> **WHAT IS BEING ASKED**: Lines with "code": pull these out of the listing below.

> **GIVEN DATA**:
Content starts

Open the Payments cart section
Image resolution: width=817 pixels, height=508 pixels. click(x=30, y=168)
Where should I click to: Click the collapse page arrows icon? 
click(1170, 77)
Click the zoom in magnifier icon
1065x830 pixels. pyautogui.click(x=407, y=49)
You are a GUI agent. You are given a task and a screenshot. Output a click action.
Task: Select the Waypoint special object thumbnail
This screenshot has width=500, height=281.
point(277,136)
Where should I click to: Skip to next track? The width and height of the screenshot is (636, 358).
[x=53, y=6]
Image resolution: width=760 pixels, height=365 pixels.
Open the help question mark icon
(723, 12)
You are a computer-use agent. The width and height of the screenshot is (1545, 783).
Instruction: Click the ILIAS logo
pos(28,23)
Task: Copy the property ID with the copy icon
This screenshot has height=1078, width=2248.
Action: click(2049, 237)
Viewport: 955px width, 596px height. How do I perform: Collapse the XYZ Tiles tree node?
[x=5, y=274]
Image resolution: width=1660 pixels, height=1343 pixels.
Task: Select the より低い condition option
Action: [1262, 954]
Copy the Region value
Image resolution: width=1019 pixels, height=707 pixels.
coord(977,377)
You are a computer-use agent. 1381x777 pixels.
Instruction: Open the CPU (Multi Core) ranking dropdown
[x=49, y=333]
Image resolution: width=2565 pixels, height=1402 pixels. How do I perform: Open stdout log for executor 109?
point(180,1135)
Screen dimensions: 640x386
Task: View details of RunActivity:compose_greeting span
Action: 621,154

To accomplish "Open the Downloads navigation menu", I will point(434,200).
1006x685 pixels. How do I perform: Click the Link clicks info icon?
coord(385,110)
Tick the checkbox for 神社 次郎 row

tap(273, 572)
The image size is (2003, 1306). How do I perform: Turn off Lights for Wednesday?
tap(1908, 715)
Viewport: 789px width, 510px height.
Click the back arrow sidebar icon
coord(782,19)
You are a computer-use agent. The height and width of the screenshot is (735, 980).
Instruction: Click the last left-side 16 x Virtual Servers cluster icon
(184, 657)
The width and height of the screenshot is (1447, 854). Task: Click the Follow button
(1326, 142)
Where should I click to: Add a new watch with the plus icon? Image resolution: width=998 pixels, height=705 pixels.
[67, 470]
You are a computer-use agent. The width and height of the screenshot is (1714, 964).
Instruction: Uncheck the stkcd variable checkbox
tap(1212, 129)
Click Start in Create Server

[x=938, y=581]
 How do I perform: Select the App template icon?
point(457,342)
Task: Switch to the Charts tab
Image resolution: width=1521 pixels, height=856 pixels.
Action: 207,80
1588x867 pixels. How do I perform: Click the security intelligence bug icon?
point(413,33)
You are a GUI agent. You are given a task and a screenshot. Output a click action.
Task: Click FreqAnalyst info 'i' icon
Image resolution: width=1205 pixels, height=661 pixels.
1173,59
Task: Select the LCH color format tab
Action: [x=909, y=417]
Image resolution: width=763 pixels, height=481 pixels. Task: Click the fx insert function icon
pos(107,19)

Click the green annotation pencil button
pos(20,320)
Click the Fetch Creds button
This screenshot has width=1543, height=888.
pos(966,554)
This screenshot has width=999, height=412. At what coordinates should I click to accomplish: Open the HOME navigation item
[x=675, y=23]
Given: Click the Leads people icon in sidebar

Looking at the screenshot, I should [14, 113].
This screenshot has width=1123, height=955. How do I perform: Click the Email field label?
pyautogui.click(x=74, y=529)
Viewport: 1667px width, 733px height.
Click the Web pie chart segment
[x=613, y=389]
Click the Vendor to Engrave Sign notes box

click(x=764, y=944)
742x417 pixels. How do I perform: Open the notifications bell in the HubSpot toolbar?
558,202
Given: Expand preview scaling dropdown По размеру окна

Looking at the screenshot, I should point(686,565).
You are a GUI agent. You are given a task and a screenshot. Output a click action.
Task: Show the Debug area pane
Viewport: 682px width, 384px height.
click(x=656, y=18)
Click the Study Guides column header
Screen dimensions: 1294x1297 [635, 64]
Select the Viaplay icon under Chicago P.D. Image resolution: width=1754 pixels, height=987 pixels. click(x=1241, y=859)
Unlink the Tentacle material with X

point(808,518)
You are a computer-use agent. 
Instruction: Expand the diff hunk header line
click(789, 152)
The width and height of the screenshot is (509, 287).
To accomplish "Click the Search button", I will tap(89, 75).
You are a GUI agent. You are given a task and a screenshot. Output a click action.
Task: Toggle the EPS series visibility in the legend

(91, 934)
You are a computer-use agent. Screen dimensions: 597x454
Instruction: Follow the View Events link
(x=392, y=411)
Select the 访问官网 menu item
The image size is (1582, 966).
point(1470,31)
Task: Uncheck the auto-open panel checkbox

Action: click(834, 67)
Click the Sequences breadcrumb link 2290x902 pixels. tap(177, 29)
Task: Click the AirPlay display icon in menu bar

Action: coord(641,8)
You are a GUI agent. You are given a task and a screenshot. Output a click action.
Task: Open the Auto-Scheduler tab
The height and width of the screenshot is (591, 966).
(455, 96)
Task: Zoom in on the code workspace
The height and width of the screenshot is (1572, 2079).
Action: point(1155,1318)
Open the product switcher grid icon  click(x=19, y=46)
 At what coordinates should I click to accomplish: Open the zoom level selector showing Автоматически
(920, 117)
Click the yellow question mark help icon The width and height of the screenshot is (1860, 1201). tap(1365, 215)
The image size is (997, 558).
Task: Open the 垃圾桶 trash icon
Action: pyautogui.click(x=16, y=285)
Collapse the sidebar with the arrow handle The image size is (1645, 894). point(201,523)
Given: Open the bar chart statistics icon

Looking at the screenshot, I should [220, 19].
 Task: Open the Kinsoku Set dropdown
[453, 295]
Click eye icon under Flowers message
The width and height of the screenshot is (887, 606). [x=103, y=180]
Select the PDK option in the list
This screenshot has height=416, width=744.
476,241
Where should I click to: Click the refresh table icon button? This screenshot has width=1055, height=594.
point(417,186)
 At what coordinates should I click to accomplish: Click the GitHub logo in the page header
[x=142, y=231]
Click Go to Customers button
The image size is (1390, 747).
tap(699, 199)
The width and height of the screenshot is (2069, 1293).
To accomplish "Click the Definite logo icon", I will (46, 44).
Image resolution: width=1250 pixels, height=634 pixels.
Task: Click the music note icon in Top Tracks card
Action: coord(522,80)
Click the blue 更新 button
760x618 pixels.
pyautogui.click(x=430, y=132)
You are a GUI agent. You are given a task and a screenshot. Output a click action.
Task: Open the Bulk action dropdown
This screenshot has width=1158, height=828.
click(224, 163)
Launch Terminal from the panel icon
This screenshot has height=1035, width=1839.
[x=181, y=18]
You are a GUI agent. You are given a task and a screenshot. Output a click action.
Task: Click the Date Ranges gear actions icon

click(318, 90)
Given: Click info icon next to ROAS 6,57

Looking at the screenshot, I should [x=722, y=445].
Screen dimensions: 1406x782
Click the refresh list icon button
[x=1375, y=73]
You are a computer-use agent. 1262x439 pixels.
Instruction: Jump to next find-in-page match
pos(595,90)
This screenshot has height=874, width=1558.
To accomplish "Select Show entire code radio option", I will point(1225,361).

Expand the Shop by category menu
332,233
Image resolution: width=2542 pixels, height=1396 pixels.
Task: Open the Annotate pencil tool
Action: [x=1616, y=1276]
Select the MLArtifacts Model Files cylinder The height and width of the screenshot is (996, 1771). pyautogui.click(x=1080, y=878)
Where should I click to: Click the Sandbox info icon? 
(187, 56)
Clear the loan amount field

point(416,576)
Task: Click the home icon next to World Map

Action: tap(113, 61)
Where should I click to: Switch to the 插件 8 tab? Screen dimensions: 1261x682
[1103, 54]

Content ends

> **RESPONSE FOR THIS EXERCISE**:
Task: Zoom in on the code workspace
To accomplish "Select Show entire code radio option", I will point(1225,361).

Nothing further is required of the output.